As I outlined in the previous part of this series, there are three types of WingChun footwork: stances, steps and strikes. For this article, Part 2 of 4, I’m going to describe the essential aspects of stances.
Like a drawn bow, a stance creates and stores potential energy (of position) in your legs, ready to be transferred and released into kinetic energy (of motion) as a step. I’ll analyze this model so you can apply it as a useful training strategy.

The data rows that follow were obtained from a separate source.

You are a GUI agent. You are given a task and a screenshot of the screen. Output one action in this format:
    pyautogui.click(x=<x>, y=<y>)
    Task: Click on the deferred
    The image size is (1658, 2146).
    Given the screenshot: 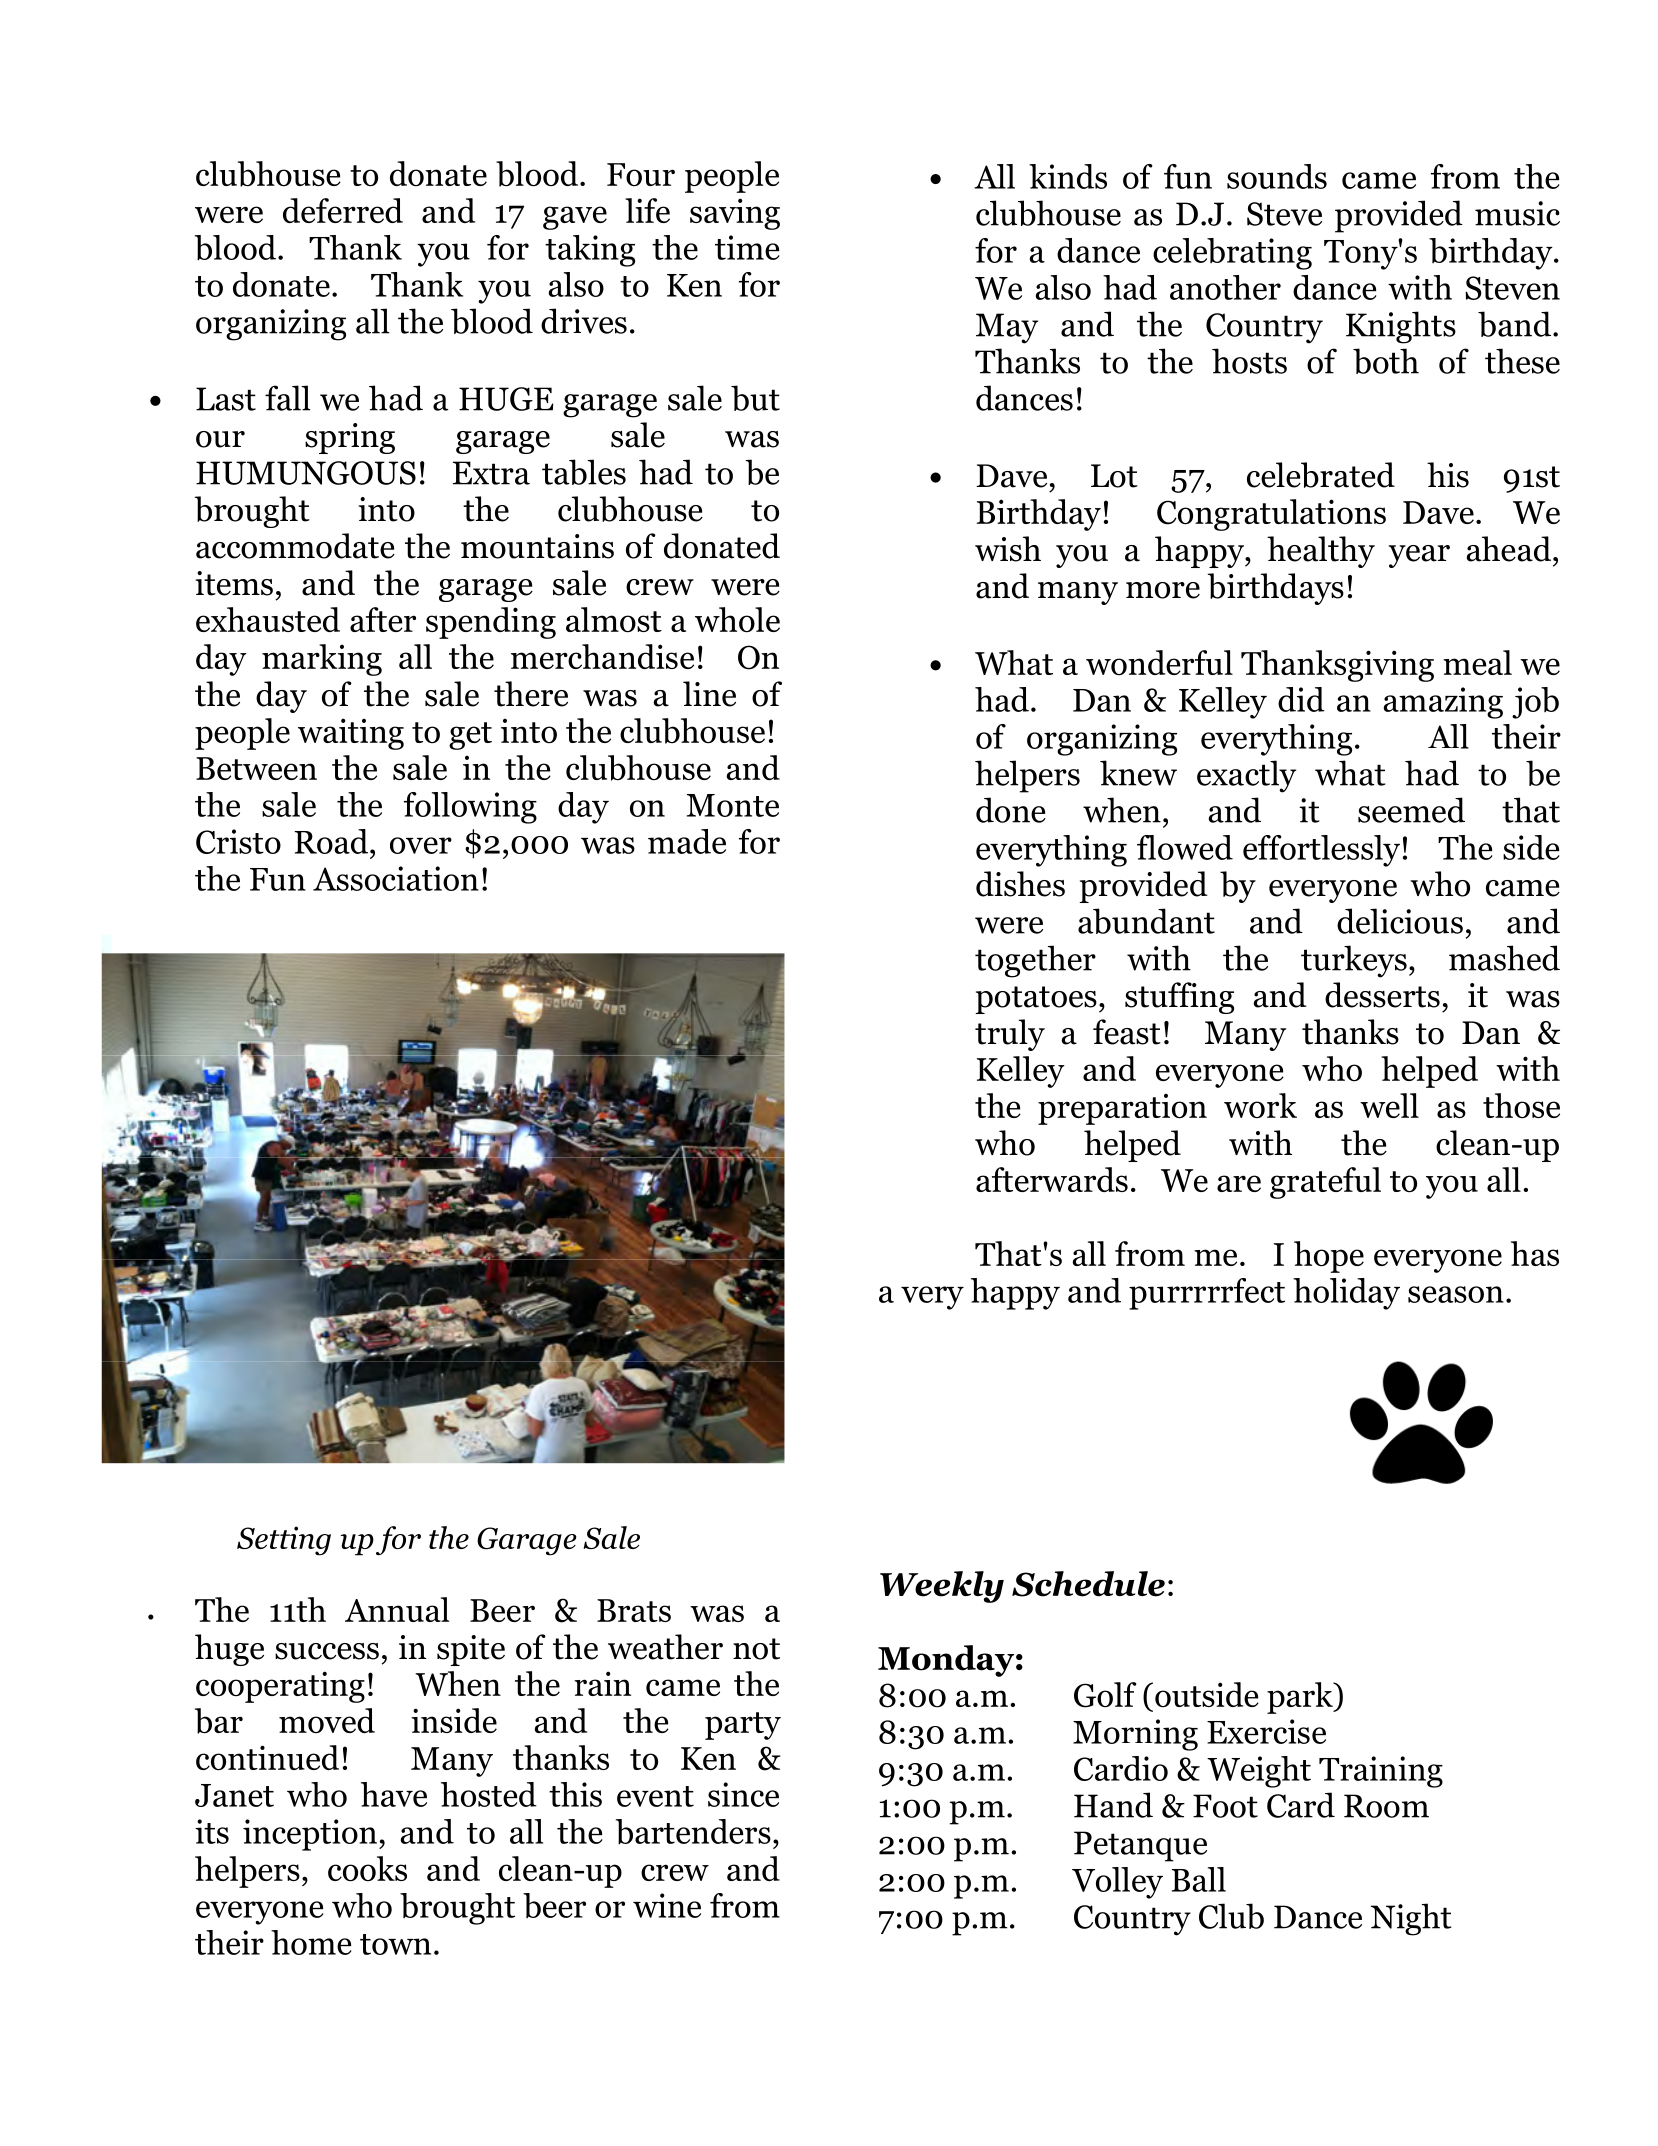 What is the action you would take?
    pyautogui.click(x=343, y=210)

But first, we have to catalog some physical elements. The skeletal chain of your leg includes six main links. These are your foot, ankle, lower leg, knee, upper leg and hip. To simplify, this anatomy comprises three bone groups (foot, lower leg, upper leg) and three joint areas (ankle, knee, hip).
Via joints — and their intervening tendons and ligaments — muscles transmit contractile force through bone. Thus, you need to know the primary activators as well. These are the calves (soleus, gastrocnemius) at the ankles, thighs (quadriceps) at the knees and buttocks (gluteus maximus) at the hips. Note they all increase the adjacent joint angles of, or extend, your leg.
The bones and muscles above work together to produce three trajectories: downward (1), upward (2) and forward (3). Think of them as directional pressures.
- The downward pressure is due to the mass of your bones and muscles. In fact you are always falling towards the earth due to its gravitational force upon your body. This is your weight (Fg). Imagine yourself as a heavy stone dropping to the ground.
- The upward pressure is your musculoskeletal structure counteracting gravity. In physics this is related to the normal force (FN), where the ground pushes you opposite and equal to your weight (Fg = FN). Imagine yourself as a vertical spring about to bounce high.
- The forward pressure is generated by transferring your center of mass anteriorly. If your base of support is idealized as an equilateral triangle, your center of mass is a point in its center. But you want to adjust your stance so that this point moves a bit towards the triangle apex. Though this only requires a slight push, it is profoundly important. Imagine yourself as a catapult primed to launch its projectile.
— Sifu Klaus Brand
What you want to maximize is bottom-to-up, back-to-front power. Propagate power from the ground through the kinetic segments sequenced above. Simply, foot must project into hip.
Some traditional styles like Shaolin train deep flexion “horse-riding” stances. Others such as conventional wing chun emphasize inward adduction “goat-clamping” stances. Our IAW WingChun system focuses on forward function “human-being” stances.
Whereas the bow is under compression, the string is under tension. The bow is being pushed forwards and wants to straighten the string. The string is being pulled backwards and wants to bend the bow. One works against the other to build potential energy.
We can employ this concept in the Meridian Stance (Ji Ng Ma 子午馬). The back leg is tensed and pushes to the front leg. The front leg is compressed and pushes to the back leg. In a sense, the two legs actually push apart equally (Ft = Fc) although there is a forward gradient. If you do this without moving your weight, it develops an internal isometric pressure. The greater that becomes, the stronger your stance.
In case you were wondering, the arrow represents your arm which will be shot out by your legs.
I’ll finish by framing the three primary stances of WingChun:
|Jing San Ma||正身馬||Frontal Body Stance|
|Zak San Ma||側身馬||Side Body Stance|
|Ji Ng Ma||子午馬||Meridian Stance|
We already incorporate all of them in the initial three sections of our First Leg Methods (Gerk Fat 腳法) Form as taught in the First Student Level of the IAW curriculum. Here is a key suggestion for each based on my personal teaching observations:
- Jing San Ma: As a result of extending the legs, the pelvis goes forward. A common mistake is to let the knees fall backward.
- Zak San Ma: Keep the body mostly frontal even though you stand to one side. A common mistake is to overturn.
- Ji Ng Ma: Maintain continuous force into the front leg. A common mistake is to lose anterior pressure.
In summary, proper tension and compression coordination between your two legs is crucial to stance stability and step mobility. I’ll discuss the latter next in Part 3.